New kid on the block
Poseidon Ocean Systems co-founders, Heather Clarke and Matt Clarke posing with the Gen II Aeration system. The British Columbia startup helps engineer better fish farms
With a background in engineering and several years in aquaculture, Matt Clarke noticed the lack of innovative technical solutions and support services in the industry. To address that need, British Columbian Matt and his wife Heather Clarke co-founded Poseidon Ocean Systems in 2015 – a full-service aquaculture engineering and support company that specializes in infrastructure design, development, supply and installation.
“We always had an entrepreneurial mindset,” says Matt, speaking from his office in Campbell River, BC. “We’ve always kept an eye out for opportunities and then at the end of 2015, the time seemed right. What I saw from an engineering standpoint was there was a lot of room for technological innovations and a need for support services in the industry.”

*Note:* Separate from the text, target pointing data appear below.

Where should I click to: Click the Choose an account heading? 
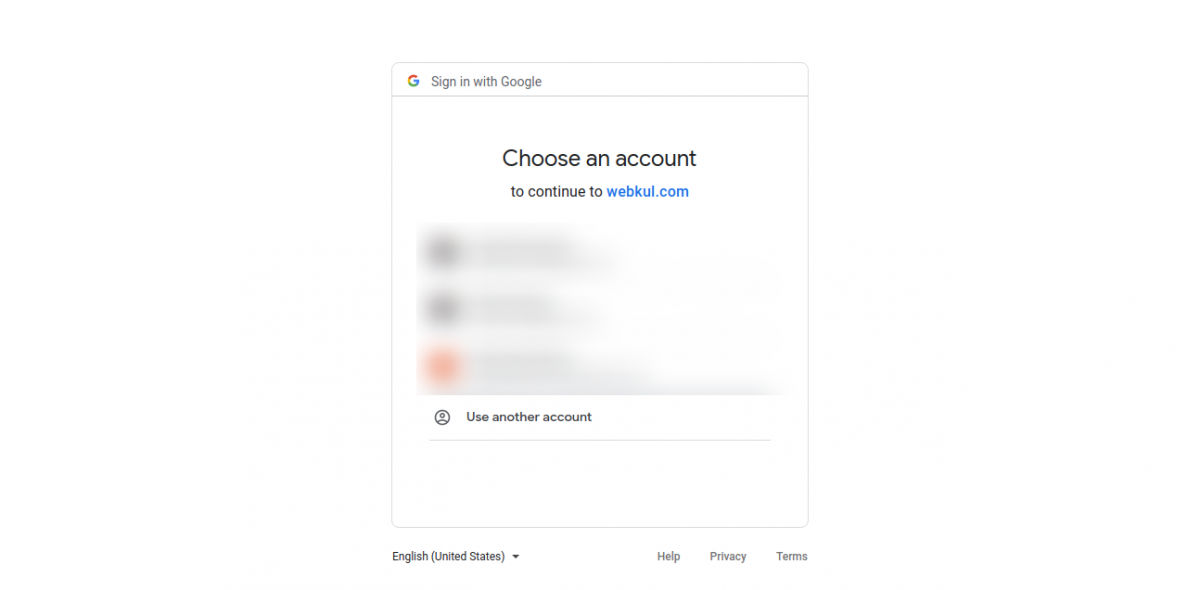[599, 158]
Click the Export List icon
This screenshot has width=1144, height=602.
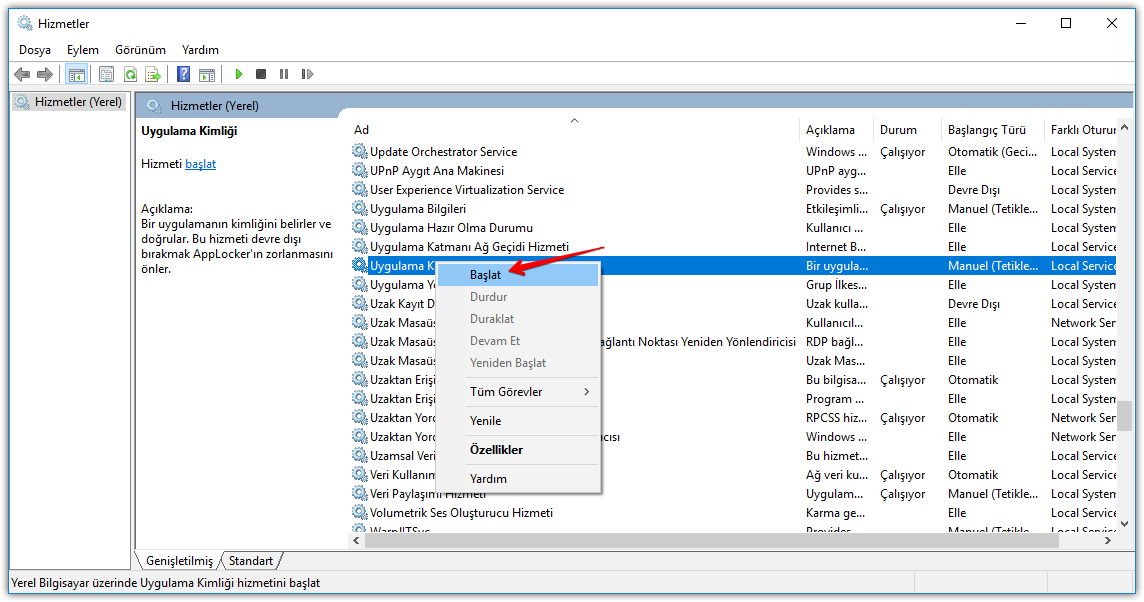153,73
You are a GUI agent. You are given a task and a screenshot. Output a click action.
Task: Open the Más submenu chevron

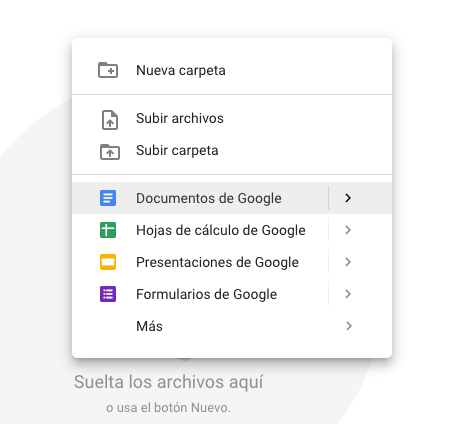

Matt observed that many existing solutions have been developed in countries that may not necessarily face the same challenges as Canada. Matt cites predators on marine farms as an example of a problem specific to North American producers. In response, Poseidon Ocean Systems developed custom injection molded accessories that bolt onto cages to facilitate predator prevention or mitigation.
The husband-and-wife team wanted their company to have the flexibility to develop solutions for various operations.
“We focus mostly on solving problems in marine aquaculture,” says Matt. “Some of them are pretty generic stuff. For instance, we design and supply mooring systems; that’s really one of our core businesses. We also supply HDPE (high-density polyethylene) pen systems to the Canadian industry. But we’re not just suppliers. We innovate or develop customized solutions. Our attitude is if we can’t add value to it, we’re not interested in doing it.”
Poseidon Ocean Systems has a diverse engineering team that develops custom and proprietary solutions. They come from diverse backgrounds, such as structural engineering, biology and naval architecture.
“The head of engineering for our life support and our aerated oxygen distribution has experience as a plumber before he became an engineer, so he has experience working with compressed air systems,” says Heather. “Another team member is a certified millwright and he actually has farming experience, which helps.”
Matt says there is an apparent lack of engineers in the marine aquaculture industry in North America. He has seen more engineers in hatcheries or in the waste-water treatment side of the industry, but not as much in marine aquaculture. “There’s a serious lack of experience in everything from designing fence systems to understanding the rigging of a net pen,” says Matt. “We train people.”
Poseidon Ocean Systems’ team frequently visit clients’ sites free of charge to ensure that their solutions and devices can be easily adapted into a particular system. It’s what Matt calls “integration,” another focus of the company.
“We’re not a consulting engineering firm,” says Matt. “We don’t charge consulting hours or time. While we’re interacting with farmers, we look for other problems to solve. Then we’ll take those problems back to the shop and we’ll work on solving them. If you resolve one person’s problem there’s three or four others who have the same problem and they’d love to have it solved too.”
“We don’t want the customer to fear calling us when they have a problem for fear of getting a big consulting invoice,” adds Heather. “We’d rather take that phone call and try to help them with their problem and develop a solution for them rather than to nickel and dime them.”
One of the key challenges is the company’s small size. Heather says it is difficult to know when to scale up operations. She and Matt were the company’s only staff during their first year of operations. They began putting together their engineering team in preparation for contracts in the spring of 2017.
“The difference between last year and where we are right now is very dramatic,” says Heather. “We brought on, I think, a pretty incredible team but from an owners’ perspective there’s so much risk. We brought on this team to support an industry that we believe in and support customers that we believe in. We’ll see if our gamble pays off. Scaling up a family business to this size is not without risks.”
But being small also has benefits, notes Matt.
“Because we’re small, we’re very nimble,” says Matt. “We go out, we see a problem and a couple of weeks later, there’s a solution on the table.”
The company recently opened an East Coast office. If all goes well, eastern Canada will be a gateway to the international industry for salmon and other aquaculture species. Amidst the company’s expansion, Matt says they make sure customer service remains the focus.
“That’s what we’ve started with,” says Matt. “Last spring a customer with an issue phoned us. We were on a chartered plane in an hour-and-a-half from the first phone call. We had two engineers on-site within three hours of the original phone call, dealing with their issue, working until after dark to make sure everything was running as necessary.”